Eine Vielzahl von Studien beschreibt, dass mit steigendem Lebensalter die Grenzen des persönlichen Lebensraums enger werden. Die Wohnung und deren näheres Umfeld werden nach und nach zu den wichtigsten Lebens- und Aufenthaltsorten. "Alltag im Alter heißt vor allem Wohnalltag." (W. Saup, 1999)
Wie die künftige Generation Älterer wohnen wird, in welchen Häusern und Wohnungen, in welchem sozialen Kontext, allein oder eingebunden in eine selbstgewählte Nachbarschaft, wird demnach in hohem Maße mitentscheidend sein für die Lebensqualität.

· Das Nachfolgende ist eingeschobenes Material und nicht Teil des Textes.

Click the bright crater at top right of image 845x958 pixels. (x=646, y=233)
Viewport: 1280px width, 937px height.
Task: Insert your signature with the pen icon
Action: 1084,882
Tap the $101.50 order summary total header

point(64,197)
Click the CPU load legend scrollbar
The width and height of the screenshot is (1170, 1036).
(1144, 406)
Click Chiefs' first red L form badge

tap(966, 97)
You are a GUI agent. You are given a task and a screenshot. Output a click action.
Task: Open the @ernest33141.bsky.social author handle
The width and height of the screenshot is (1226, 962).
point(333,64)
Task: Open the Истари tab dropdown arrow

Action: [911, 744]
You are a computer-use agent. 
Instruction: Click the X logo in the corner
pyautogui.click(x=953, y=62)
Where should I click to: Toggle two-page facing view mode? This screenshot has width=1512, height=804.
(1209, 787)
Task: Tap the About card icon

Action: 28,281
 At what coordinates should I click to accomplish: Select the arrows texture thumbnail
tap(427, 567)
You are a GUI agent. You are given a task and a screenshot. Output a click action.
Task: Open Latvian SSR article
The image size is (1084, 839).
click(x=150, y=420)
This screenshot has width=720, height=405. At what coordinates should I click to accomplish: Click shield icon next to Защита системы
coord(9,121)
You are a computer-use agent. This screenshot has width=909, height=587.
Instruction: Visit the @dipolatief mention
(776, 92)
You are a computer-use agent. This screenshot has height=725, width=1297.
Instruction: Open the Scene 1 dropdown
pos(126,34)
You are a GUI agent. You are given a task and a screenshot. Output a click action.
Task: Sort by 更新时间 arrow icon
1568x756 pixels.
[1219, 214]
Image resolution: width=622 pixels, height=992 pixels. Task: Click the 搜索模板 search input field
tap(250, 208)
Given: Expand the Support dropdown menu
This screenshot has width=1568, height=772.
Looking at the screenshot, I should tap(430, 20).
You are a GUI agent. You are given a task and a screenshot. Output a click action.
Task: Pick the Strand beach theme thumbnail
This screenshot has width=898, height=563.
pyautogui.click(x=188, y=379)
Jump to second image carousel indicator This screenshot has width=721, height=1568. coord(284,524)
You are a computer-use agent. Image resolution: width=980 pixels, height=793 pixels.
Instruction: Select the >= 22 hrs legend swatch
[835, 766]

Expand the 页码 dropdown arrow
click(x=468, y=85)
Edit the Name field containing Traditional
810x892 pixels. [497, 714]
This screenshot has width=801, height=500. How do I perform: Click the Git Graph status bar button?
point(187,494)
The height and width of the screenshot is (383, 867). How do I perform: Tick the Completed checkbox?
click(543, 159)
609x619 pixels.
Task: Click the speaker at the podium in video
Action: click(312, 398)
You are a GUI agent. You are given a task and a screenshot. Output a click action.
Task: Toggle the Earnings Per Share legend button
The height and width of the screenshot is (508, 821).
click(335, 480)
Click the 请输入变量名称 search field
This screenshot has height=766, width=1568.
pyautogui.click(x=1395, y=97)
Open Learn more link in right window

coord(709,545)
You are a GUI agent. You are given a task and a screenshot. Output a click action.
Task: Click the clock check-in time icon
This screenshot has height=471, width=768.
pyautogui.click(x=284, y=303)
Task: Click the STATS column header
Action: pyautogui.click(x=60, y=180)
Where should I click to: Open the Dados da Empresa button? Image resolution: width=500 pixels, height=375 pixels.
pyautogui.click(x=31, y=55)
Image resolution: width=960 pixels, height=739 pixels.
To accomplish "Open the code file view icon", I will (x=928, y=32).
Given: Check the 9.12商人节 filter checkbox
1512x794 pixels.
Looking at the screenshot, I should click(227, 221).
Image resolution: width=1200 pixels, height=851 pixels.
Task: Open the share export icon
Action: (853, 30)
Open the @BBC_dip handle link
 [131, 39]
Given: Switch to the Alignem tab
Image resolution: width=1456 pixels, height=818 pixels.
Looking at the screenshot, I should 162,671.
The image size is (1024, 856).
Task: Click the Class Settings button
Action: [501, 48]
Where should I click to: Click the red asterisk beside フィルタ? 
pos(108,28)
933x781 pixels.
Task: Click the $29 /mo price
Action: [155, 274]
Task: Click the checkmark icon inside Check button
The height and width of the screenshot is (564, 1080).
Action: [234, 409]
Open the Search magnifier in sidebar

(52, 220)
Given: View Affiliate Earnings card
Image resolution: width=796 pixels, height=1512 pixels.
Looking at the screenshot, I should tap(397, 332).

Es macht also Sinn, sich mit der Frage zu befassen, wie "Architektur menschlichem Verhalten einen angemessenen räumlichen Rahmen geben kann" (R. Narten, 1999), sich Gedanken über mögliche Formen eines Zusammenlebens von Gleichgesinnten zu machen und neue Modelle zu entwickeln, die sich wirklich an den Bedürfnissen älterer Menschen orientieren.
Und wer könnte dies besser, gründlicher und effektiver tun, als die Betroffenen selbst?